On one of my later trips I picked up this fun title, Lemmings!
And looking at the back of the box, what fun it contains!
One interesting thing about 1995, is that with the rise of Windows 95, this marked the end of the specialized PC market in Japan. Just as WING/Direct X basically killed off the DIY driver/extender environment on MS-DOS, by being able to abstract the hardware it removed any meaningful difference between an EPSON PC vs a PC-98, FM Towns, or even the lowly IBM AT/386.
This being a Win32 includes both WING & Win32s. A perfect snapshot of an early Win32 commercial game circa 1995, as you needed to cater to that massive Windows 3.1 install base, although so many were rushing to Windows 95. Naturally this also means that the setup program is a Win16 app, once more again to preserve that bridge of the Windows 3.1 & Windows 95 world.
Well the obvious thing to do is just install it on a legacy 32bit OS, and what better than Windows XP?
Now to run it on something like Windows 10, it’s just a matter of copying the WINLEMM.INI into %sysroot%, along with placing a copy of WING32.DLL into the %sysroot%\SysWOW64 directory and you are good to go!

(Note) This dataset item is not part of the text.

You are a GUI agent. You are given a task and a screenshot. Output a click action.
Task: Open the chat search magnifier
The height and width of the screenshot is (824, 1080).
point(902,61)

Sadly the character encoding in Windows is still really lacking and doesn’t render all that great. However that had me thinking as almost a decade ago I did find a demo of Lemmings for Windows. Could it be possible to just overlay the executables & DLL’s to produce an English commercial version?

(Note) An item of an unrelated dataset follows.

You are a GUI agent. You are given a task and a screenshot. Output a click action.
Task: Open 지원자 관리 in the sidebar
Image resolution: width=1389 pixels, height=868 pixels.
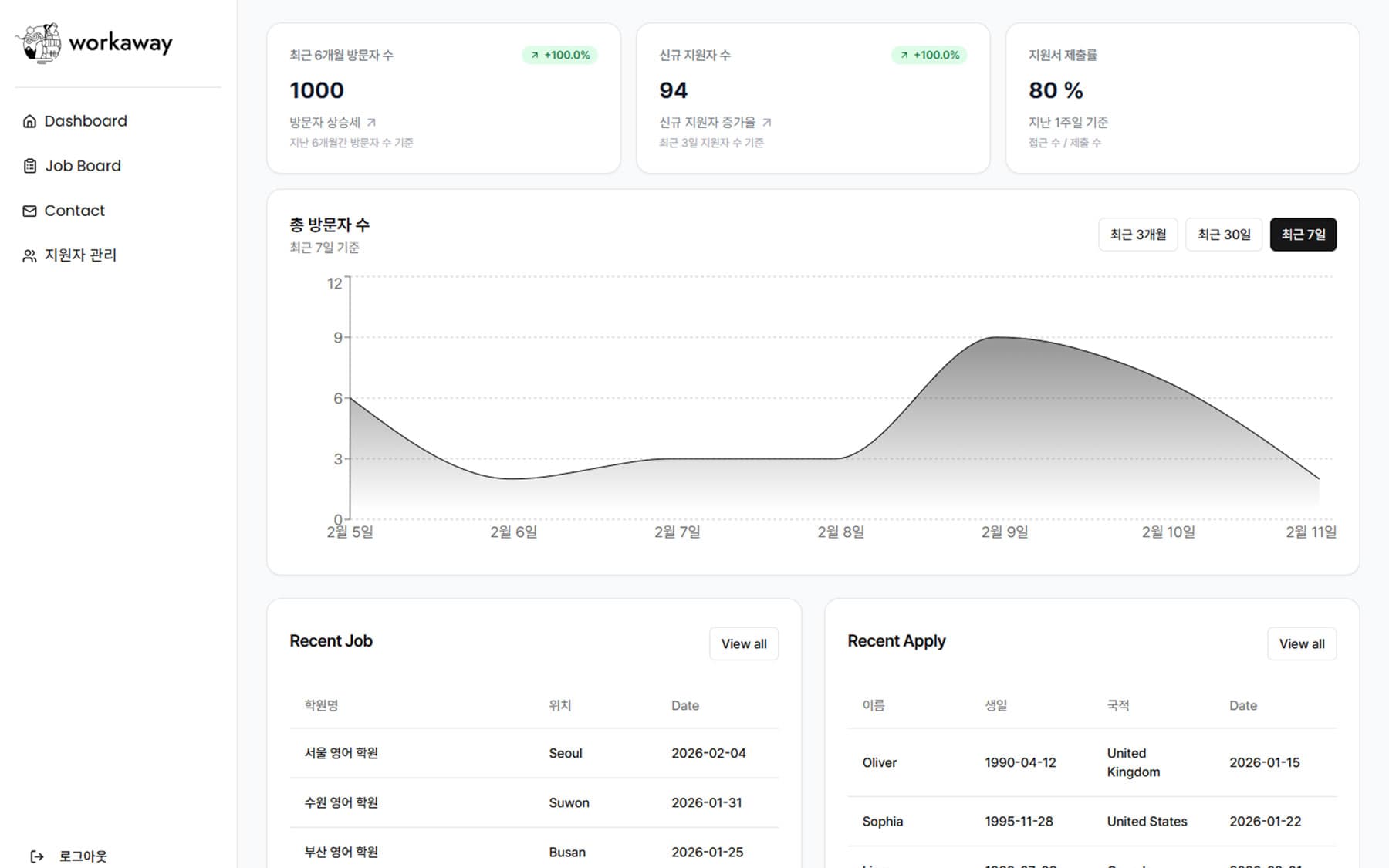click(80, 255)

Surprisingly the answer is yes. I wasn’t sure what to expect, but it’s as simple as that!
The game is mostly playable, some parts are just coded to run as fast as possible, as no doubt nobody was imagining 1+ Ghz machines. So the intro, warp & suicide are almost instant.

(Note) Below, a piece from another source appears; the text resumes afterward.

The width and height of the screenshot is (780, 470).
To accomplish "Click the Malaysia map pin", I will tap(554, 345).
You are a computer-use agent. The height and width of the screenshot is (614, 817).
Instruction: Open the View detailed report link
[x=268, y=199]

It’s something to keep the kids entertained for a day in recent events. It’s been a LONG CNY.
Lol typo “Widows” 😀 Rip husbandz
Hey there, I dug out my European copy of this game and uploaded it to archive.org. It’s the same version (0.9.0.4) but in English and with PDF manuals.
(I was never any good at Lemmings!)
Cool! Now I can Nihongify it to complete the circle!
You can set non unicode locale to Japanese to fix the character issue.
Very nice, one of my first games I played. I didn’t knew there was a Windows version.
It also runs perfectly with Wine + FluidSynth (using Creative latest SoundFont 28MBGM.sf2) on Linux.
Could this WinG OpenGL wrapper (with xBRZ scaler) be tuned for it?
https://github.com/Verokster/HeroesGL/tree/master/src/HeroesGL
Back when I found the shareware I was pretty surprised too. Although I’ve only seen this on the Amiga.
I guess by the time I had a capable enough PC I wasn’t thinking of Lemmings. Time had marched on and I’d forgotten.
It wasn’t until I found that retail box in Japan did I dive back in.
I’m not sure about the viability of WinG wrappers, as at least on Windows 10 it still works fine.
Up until Apple dumped 32bit support, I’ve lost all interest in OS X. Since many software like GCC 1.x would need significant uplifting to get it working reliably on 64bit, it’s just not worth the hassle for me, a fringe user.
So I played around with this version for a while, playing levels spread throughout the game, and I found that, surprisingly, beyond just translating it to Japanese, Kiyotaka Kono actually bothered to improve the physics and animations slightly. Loads of the lemmings’ animations were off-center from the lemmings’ actual positions in the international version, which made the game feel less polished and could sometimes throw you off. Certain skills also had a lot of jank about them, specifically builders and bombers, which made “Oh-no! More Lemmings” in particular incredibly frustrating. All these issues seem to be fixed. Only thing is that, in fixing the janky builders, their animations are now off-center, but that’s a small price to pay for solid gameplay.